Afinal, graças a WikiLeaks, conhecemos hoje a plena extensão das mentiras dos comandantes militares e políticos dos EUA. Todos mentiram, sabendo que mentiam, ao povo, aos soldados norte-americanos e ao mundo, desde o primeiro momento em que a invasão dos EUA ao Iraque começou a fracassar.
Mas os próprios soldados norte-americanos, que arriscavam a vida diariamente, também viam e sabiam o que estava acontecendo e, eles mesmos, estavam documentando o que viam.
Lidos como foram escritos, os arquivos agora divulgados por WikiLeaks mostram instantâneos quase surreais, estarrecedores, do caos que se instalou no Iraque imediatamente depois dos ataques contra a mesquita de Samarra dia 22/2. Em apenas poucas horas, já havia relatos dos soldados, sobre ataques de sunitas armados; tiroteios pelas ruas entre grupos de milícias armadas sunitas e xiitas; ataques com foguetes lança-granadas contra mesquitas; assassinatos e sequestros.
Mais tarde, no mesmo dia, uma patrulha de soldados norte-americanos surpreendeu membros de uma milícia, que empilhavam cadáveres numa calçada.
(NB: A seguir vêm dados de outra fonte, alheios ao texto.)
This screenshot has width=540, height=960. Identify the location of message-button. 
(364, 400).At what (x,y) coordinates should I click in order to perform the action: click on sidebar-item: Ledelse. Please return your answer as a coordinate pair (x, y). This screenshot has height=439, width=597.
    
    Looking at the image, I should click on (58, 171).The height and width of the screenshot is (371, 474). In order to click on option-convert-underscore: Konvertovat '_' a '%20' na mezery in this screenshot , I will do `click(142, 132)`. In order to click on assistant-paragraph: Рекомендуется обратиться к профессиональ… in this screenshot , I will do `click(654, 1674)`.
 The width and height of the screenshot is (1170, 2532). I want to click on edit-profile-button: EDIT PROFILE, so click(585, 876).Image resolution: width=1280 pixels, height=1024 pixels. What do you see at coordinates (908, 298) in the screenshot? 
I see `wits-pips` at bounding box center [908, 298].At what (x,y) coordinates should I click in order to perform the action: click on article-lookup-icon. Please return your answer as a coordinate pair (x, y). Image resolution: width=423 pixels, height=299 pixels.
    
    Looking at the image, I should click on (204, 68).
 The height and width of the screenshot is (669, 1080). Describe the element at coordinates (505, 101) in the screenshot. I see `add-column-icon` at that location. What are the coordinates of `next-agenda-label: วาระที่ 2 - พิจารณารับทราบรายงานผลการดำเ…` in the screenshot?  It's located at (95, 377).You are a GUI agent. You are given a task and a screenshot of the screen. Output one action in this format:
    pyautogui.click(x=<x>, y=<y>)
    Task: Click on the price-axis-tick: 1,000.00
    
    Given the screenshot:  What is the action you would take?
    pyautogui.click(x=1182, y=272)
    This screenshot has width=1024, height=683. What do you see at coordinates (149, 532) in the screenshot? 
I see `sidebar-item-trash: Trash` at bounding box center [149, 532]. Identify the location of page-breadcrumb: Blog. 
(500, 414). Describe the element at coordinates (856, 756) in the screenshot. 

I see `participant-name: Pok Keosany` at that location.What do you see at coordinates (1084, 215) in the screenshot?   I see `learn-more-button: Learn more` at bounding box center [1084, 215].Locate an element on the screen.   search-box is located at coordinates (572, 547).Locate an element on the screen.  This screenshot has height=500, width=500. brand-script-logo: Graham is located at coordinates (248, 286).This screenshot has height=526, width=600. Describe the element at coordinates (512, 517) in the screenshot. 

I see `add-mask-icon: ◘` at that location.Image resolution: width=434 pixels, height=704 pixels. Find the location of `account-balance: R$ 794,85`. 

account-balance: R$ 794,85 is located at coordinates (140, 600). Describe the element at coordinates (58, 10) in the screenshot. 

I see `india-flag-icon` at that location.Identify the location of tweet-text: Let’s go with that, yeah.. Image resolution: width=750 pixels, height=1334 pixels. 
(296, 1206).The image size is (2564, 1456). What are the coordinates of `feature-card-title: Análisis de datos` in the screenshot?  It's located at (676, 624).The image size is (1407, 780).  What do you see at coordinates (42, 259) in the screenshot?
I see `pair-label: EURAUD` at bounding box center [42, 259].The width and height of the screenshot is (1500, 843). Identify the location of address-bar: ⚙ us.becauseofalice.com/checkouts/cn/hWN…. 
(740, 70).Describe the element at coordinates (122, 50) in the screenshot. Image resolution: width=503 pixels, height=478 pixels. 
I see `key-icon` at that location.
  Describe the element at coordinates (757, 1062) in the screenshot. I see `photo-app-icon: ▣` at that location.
Os milicianos fugiram, deixando os soldados ante a cena terrível: “corpos alvejados no rosto, ainda quentes”, como se lê num dos arquivos.
O Iraque não estava “se acalmando”, como Rumsfeld diria depois. Diferente disso, estava sendo iniciada uma terrível guerra sectária e, nos poucos meses seguintes, todos os esforços do governo Bush, para convencer o mundo de que tudo não passava de mentiras dos iraquianos, foram-se tornando cada vez mais frenéticos, enquanto o massacre prosseguia.
Segundo resumo dos arquivos vazados por WikiLeaks, no The New York Times, em apenas um mês, em 2006, chegou a haver mais de 3 mil mortos.
Ano passado, participei de um seminário na Escola de Governo John F. Kennedy, de Harvard, organizado por uma ex-comandante militar de Bush no Iraque, e ouvi-a dizer, como se fosse estatística igual a tantas outras, que só num dia, imediatamente depois do ataque à mesquita de Samarra, houve mais de 1.000 mortos.
Mas os documentos vazados por WikiLeaks mostram também que Casey e Rumsfeld sabiam, necessariamente, de tudo que estava acontecendo, posto que os relatórios que hoje conhecemos eram redigidos para eles e foram encaminhados para eles. Apesar de tudo que disseram os mais altos comandantes militares dos EUA, os jornalistas em Bagdá não mentiram.
Nota:
[1] Ellen Knickmeyer é jornalista. Foi redatora-chefe da sucursal do Washington Post em Bagdá e no Cairo. Antes, foi redatora-chefe da Associated Press para a África Ocidental. Em 2010, formou-se pela Escola de Governo Kennedy, de Harvard.